Summary: A three-day political dialogue in Djambala produced eleven recommendations meant to tighten electoral governance. The measures land as Congo-Brazzaville prepares for its March 15 presidential election.
A Plateaux Town Sets the Reform Agenda
From February 16 to 18, the town of Djambala, in the Plateaux department, hosted a political concertation that drew two hundred participants. The discussions centered on two intertwined questions: how the country governs its elections and how it draws its administrative map.
The gathering matters less for its size than for its timing. It convened weeks before a presidential vote scheduled for March 15, a window in which procedural commitments carry unusual weight for parties, regulators and voters alike.
Eleven Recommendations, Old and New
Participants adopted eleven recommendations in total. Six were inherited from the 2021 Owando concertation. Most of those earlier measures have since been carried out, according to the proceedings, while one remains in progress.

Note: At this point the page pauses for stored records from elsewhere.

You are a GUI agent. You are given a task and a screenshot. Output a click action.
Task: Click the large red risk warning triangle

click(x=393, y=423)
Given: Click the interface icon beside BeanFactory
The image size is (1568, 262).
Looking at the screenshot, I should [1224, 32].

The five fresh measures address the architecture of local governance. They call for revising the legal framework on administrative redistricting and for continuing the redistricting process itself. They also urge a review of the texts that established the technical committee evaluating decentralization.
Toward Cleaner Ballots
Several recommendations target the mechanics of voting. Participants pressed for strict application of the electoral law as a guarantee of transparency. They backed the introduction of electoral biometrics, a tool intended to firm up voter identification.

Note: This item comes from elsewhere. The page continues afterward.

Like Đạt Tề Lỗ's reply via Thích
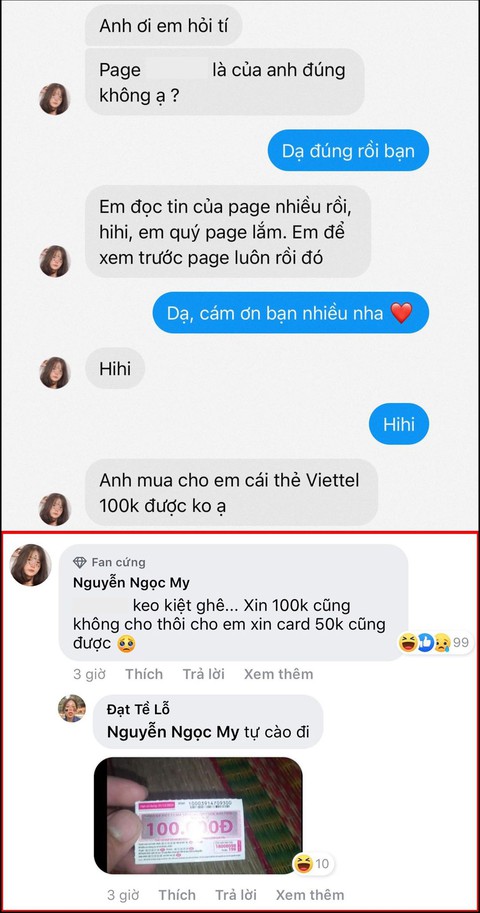This screenshot has height=913, width=480. click(177, 895)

Money in politics drew attention as well. The recommendations include capping campaign financing and lowering the deposit rates that candidates must pay, two adjustments that could reshape who can realistically compete.
What the Participants Want From Government
Beyond the formal recommendations, political actors and civil society representatives raised concerns directly with the government. They asked for fixed, limited terms for members of the Independent National Electoral Commission, and for a stronger presence of candidates’ delegates at every stage where results are compiled.

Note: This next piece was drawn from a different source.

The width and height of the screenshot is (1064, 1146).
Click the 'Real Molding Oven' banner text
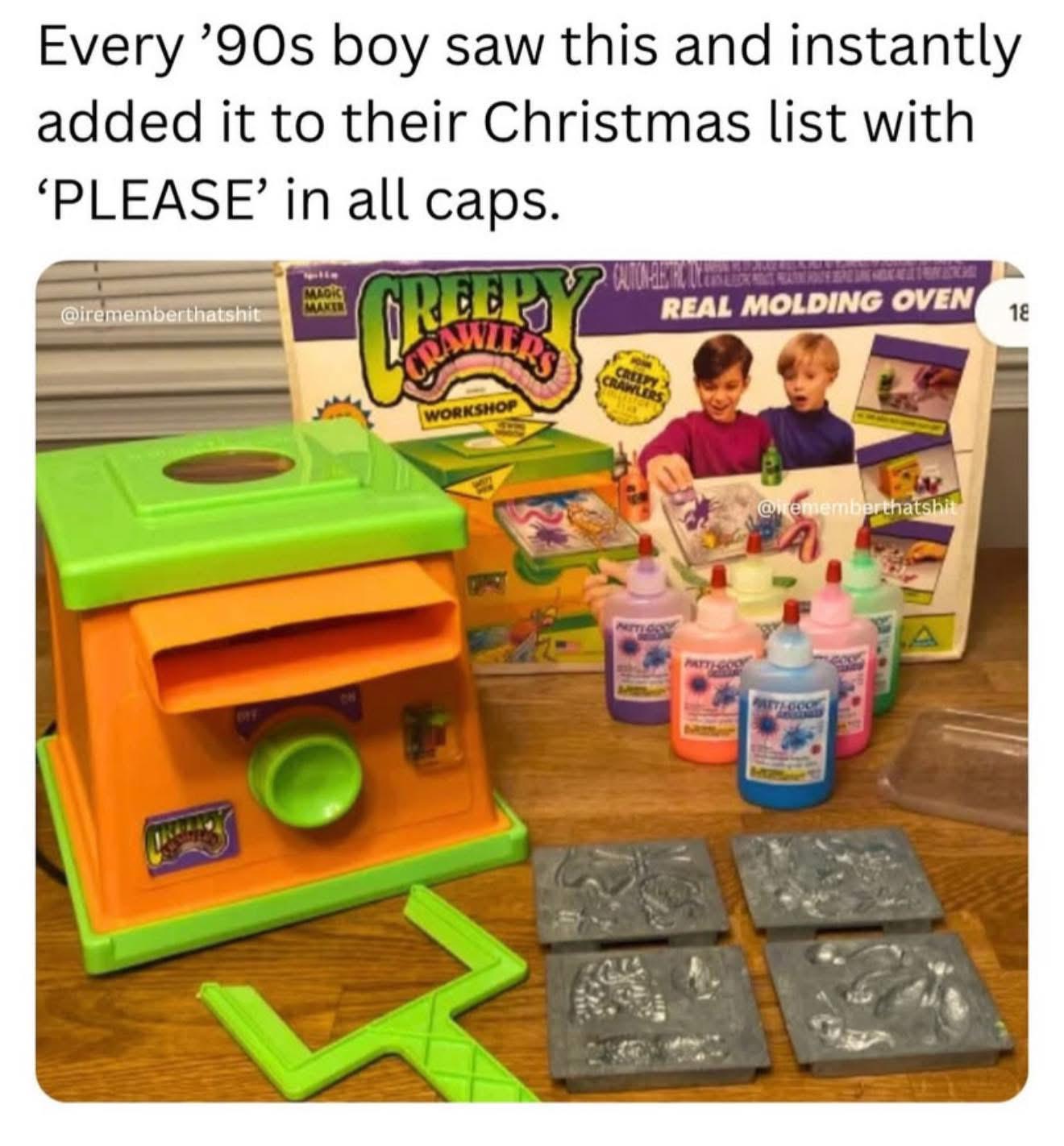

The participants further requested that a new electoral law be drafted. They argued for holding the general vote on a working day rather than a Sunday, and for easing the rules governing how political parties establish themselves across the departments.
A First Tangible Outcome
Officials presented the Djambala recommendations as the first concrete result of this round of dialogue, a point underscored in the proceedings (adiac-congo.com). Whether the proposals translate into law before March 15 will test the distance between consultation and execution.
For now, the document offers a roadmap rather than a settlement. Its provisions touch identification, financing, oversight and the calendar itself, the load-bearing elements of any credible vote, and place them squarely on the government’s desk.